For a precise but possibly hard to read description of the event dispatch algorithm, please see:

<http://www.boost.org/doc/libs/1_38_0/libs/statechart/doc/reference.html#process_event>

In a nutshell, the event dispatch algorithm does the following for each event:

  1. Starts a new reaction search.
  1. Selects an *arbitrary* but in this reaction search not yet visited state from all the currently active innermost states. If no such state exists then reaction search is considered unsuccessful.
  1. If the current state or any of its outer states has a suitable reaction for the event, the event is dispatched. Reactions defined in inner states take precedence over reactions of the outer states. If no suitable reaction has been found then reaction search resumes with step 2.
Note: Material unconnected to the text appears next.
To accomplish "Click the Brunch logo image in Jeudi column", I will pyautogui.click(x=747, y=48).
Note that reactions defined in outer states are checked *before* reactions defined in other innermost states.

To explain things in your example:

  • In steps 1-3, before the event is dispatched, state_1A is the first innermost state that is selected. So, for all events this state and its outer state are first checked for a suitale reaction.
  • In steps 4-6, before the event is dispatched, state_2A is the first innermost state that is selected. So, for all events this state and its outer state are first checked for a suitale reaction.
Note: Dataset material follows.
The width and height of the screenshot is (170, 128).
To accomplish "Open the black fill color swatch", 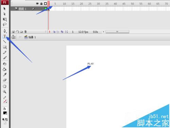I will click(x=5, y=113).
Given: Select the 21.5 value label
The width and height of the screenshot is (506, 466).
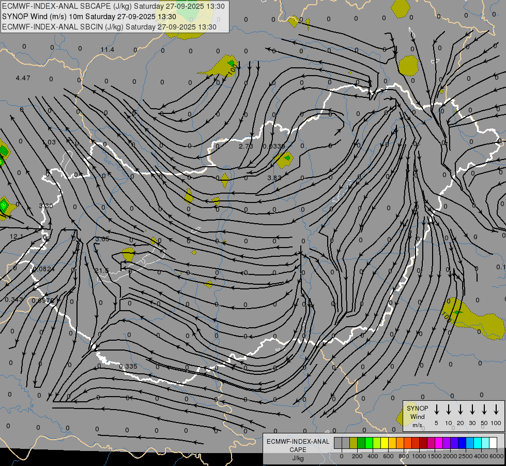Looking at the screenshot, I should point(102,270).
In step 2, state_1A does have a reaction for update_event, so it is selected. In step 6, state_2A does not have a reaction for update_event so the reaction of its outer state (parent_state) is selected. Consequently, if you remove the update_event reaction in parent_state then everything should work as expected.

(Note that the documentation says that the order in which the innermost states are selected during reaction search is arbitrary, so you should not write code that depends on the selection order.)
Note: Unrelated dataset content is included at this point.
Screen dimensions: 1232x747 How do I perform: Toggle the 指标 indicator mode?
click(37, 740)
comment:2 by George van Venrooij <george.van.venrooij@…>, 14 years ago

The documented limitation states "(Boost.Statechart)... stops searching for reactions as soon as it has found one suitable for the current event". I interpret this as follows:

If there are multiple orthogonal states specifying reactions for the same event, then only one of those reactions is triggered. That's at least how it reads to me.

I also deduced that at least one of those reactions will be triggered, but this does not seem to be the case. Am I correct in this conclusion?

Your explanation of the behavior in steps 4-6 is that the event processing mechanism selects one inner orthogonal state (seemingly at random) and if that one does not specify a reaction to the current event, then no other inner orthogonal states are checked and the event is checked against the next outer state.

Is this correct?

in reply to:  2 comment:3 by Andreas Huber, 14 years ago

If there are multiple orthogonal states specifying reactions for the same event, then only one of those reactions is triggered. That's at least how it reads to me.

Correct.

I also deduced that at least one of those reactions will be triggered, [...]

Correct.

[...] but this does not seem to be the case. Am I correct in this conclusion?

Incorrect, in your testcase, as a result of step 6 parent_state::react is called. This is due to the fact that state_2A is the first innermost state that is selected during reaction search. state_2A does not have a reaction for the event, so its outer state (parent_state) is automatically checked for a suitable reaction. parent_state::react simply discards the event, so reaction search is considered successful. If parent_state::react returned forward_event() (or didn't exist) then reaction search would continue with the last remaining innermost state (state_1A).

Your explanation of the behavior in steps 4-6 is that the event processing mechanism selects one inner orthogonal state (seemingly at random) and if that one does not specify a reaction to the current event, then no other inner orthogonal states are checked and the event is checked against the next outer state.

Is this correct?

Not quite: The other innermost states are checked if and only if all the direct and indirect outer states of the selected innermost state are "unable" to react to the event. That is, they all either do not have a reaction for the current event or the reactions all return forward_event().